Obviously, the paths starting with LMclusters meet Condition 1). Furthermore, in order to obtain all the Medpaths, we must consider Medpaths starting with not only LMclusters, but also other clusters, which have been dropped in the above single Medpath extraction. Because in the search of next cluster, there could be more than one candidate, only one is selected. This case happens at a merging cluster. Given a merging cluster p, the clusters with the code one less than p’s, and adjacent to p, are called p’s successors. Fig. 2 also shows merging clusters marked with green spheres and the line segments connecting the merging clusters and its successors detected as the first path is extracted.

Considering all these factors, we extract skeleton starts with LMclusters recorded in a dynamic Medpath array in a cluster code-decreasing order. First, we extract the Medpath, starting with the largest SS-code following the above procedures for single centerline extraction. Then, for each voxel p and its associated cluster c, we check if c is a merging cluster. If so, there are at least two successors; the ones without including p’s next point in the Medpath are attached to the end of the dynamic array as branches which will be extracted after all LMclusters are processed and c’s identification number is also recorded, indicating those Medpaths which the Medpaths starting with these successors should connect to. Finally, we mark the cluster c. The rest of the Medpaths are extracted in a similar way except that a shortest path extraction ends once the next point belongs to a marked cluster (see Fig. 2 (left)), avoiding the situation where coincident segments are extracted twice. Meanwhile, the identification number of the Medpath which the current Medpath ends with is also recorded for later connectivity considerations.

The marked cluster which another path ends with is a dividing cluster. According to the above procedure, we have the following results: A Medpath starts with an LMcluster or a merging cluster and ends with a dividing cluster or the reference point; two Medpaths cannot cross each other in the middle and may only meet at endpoints.

4.2.3 Implementation

The algorithm is outlined below.
================================
**GIVEN REQUEST 1**
Reproduce the records below line for line, leaving out the pictures.

(Lines of data)
================================
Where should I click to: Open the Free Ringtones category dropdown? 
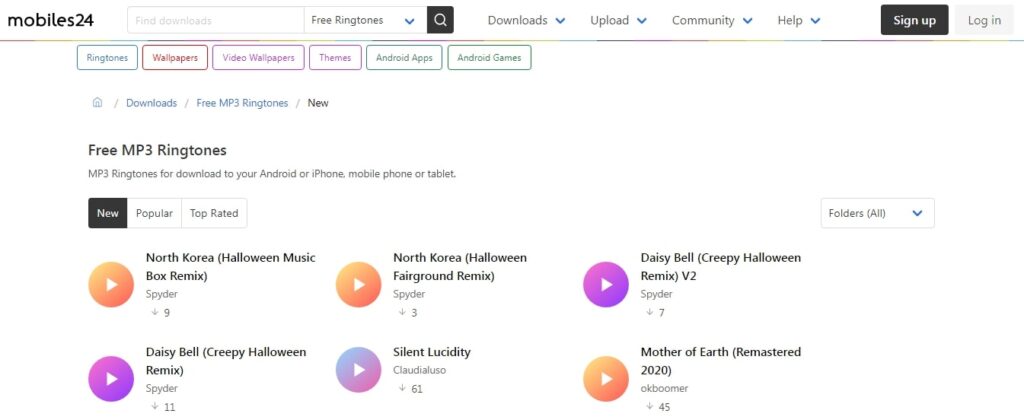(364, 20)
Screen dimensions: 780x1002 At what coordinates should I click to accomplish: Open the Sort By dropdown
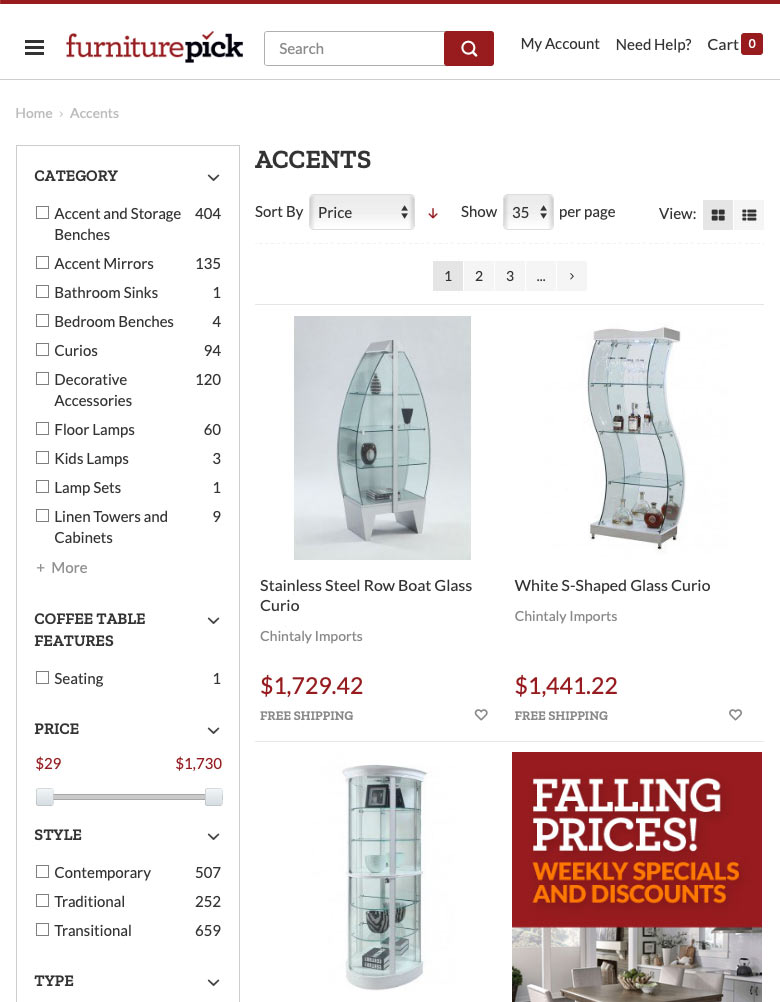(361, 212)
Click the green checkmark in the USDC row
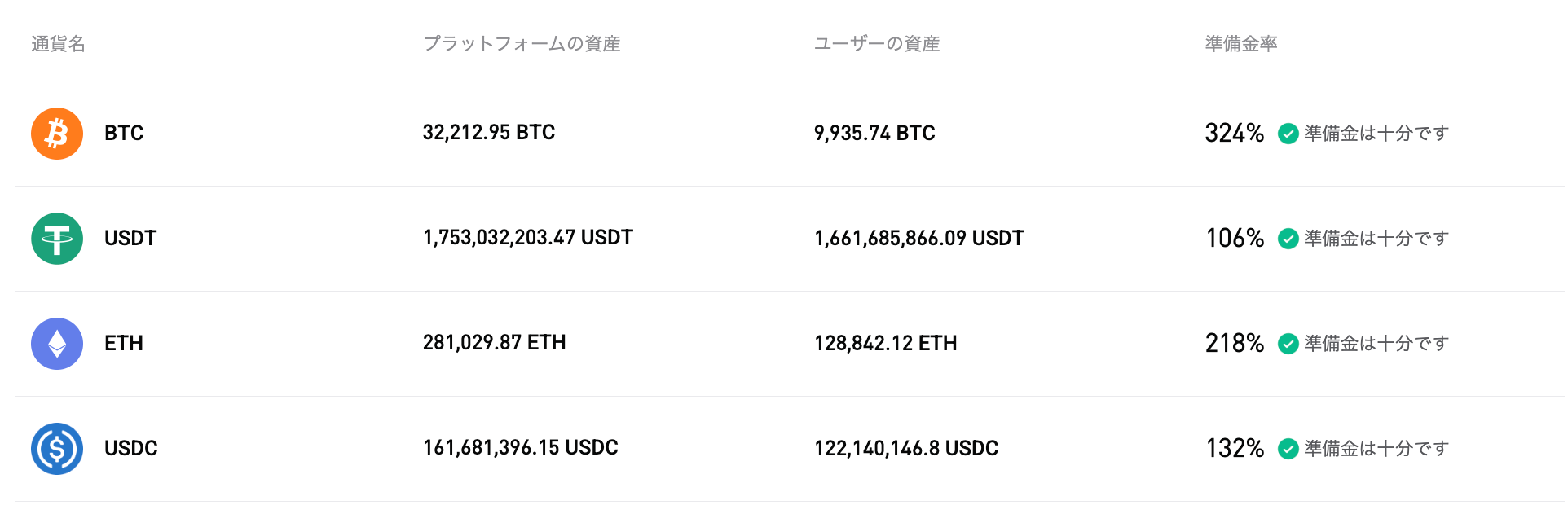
================================
**GIVEN REQUEST 2**
Transcribe the whole text on Medpath extraction word for word.

**RESPONSE 1**
Where should I click to: Open the Free Ringtones category dropdown? 
(364, 20)
Screen dimensions: 780x1002 At what coordinates should I click to accomplish: Open the Sort By dropdown
(361, 212)
Click the green checkmark in the USDC row

**RESPONSE 2**
Obviously, the paths starting with LMclusters meet Condition 1). Furthermore, in order to obtain all the Medpaths, we must consider Medpaths starting with not only LMclusters, but also other clusters, which have been dropped in the above single Medpath extraction. Because in the search of next cluster, there could be more than one candidate, only one is selected. This case happens at a merging cluster. Given a merging cluster p, the clusters with the code one less than p’s, and adjacent to p, are called p’s successors. Fig. 2 also shows merging clusters marked with green spheres and the line segments connecting the merging clusters and its successors detected as the first path is extracted.

Considering all these factors, we extract skeleton starts with LMclusters recorded in a dynamic Medpath array in a cluster code-decreasing order. First, we extract the Medpath, starting with the largest SS-code following the above procedures for single centerline extraction. Then, for each voxel p and its associated cluster c, we check if c is a merging cluster. If so, there are at least two successors; the ones without including p’s next point in the Medpath are attached to the end of the dynamic array as branches which will be extracted after all LMclusters are processed and c’s identification number is also recorded, indicating those Medpaths which the Medpaths starting with these successors should connect to. Finally, we mark the cluster c. The rest of the Medpaths are extracted in a similar way except that a shortest path extraction ends once the next point belongs to a marked cluster (see Fig. 2 (left)), avoiding the situation where coincident segments are extracted twice. Meanwhile, the identification number of the Medpath which the current Medpath ends with is also recorded for later connectivity considerations.

The marked cluster which another path ends with is a dividing cluster. According to the above procedure, we have the following results: A Medpath starts with an LMcluster or a merging cluster and ends with a dividing cluster or the reference point; two Medpaths cannot cross each other in the middle and may only meet at endpoints.

4.2.3 Implementation

The algorithm is outlined below.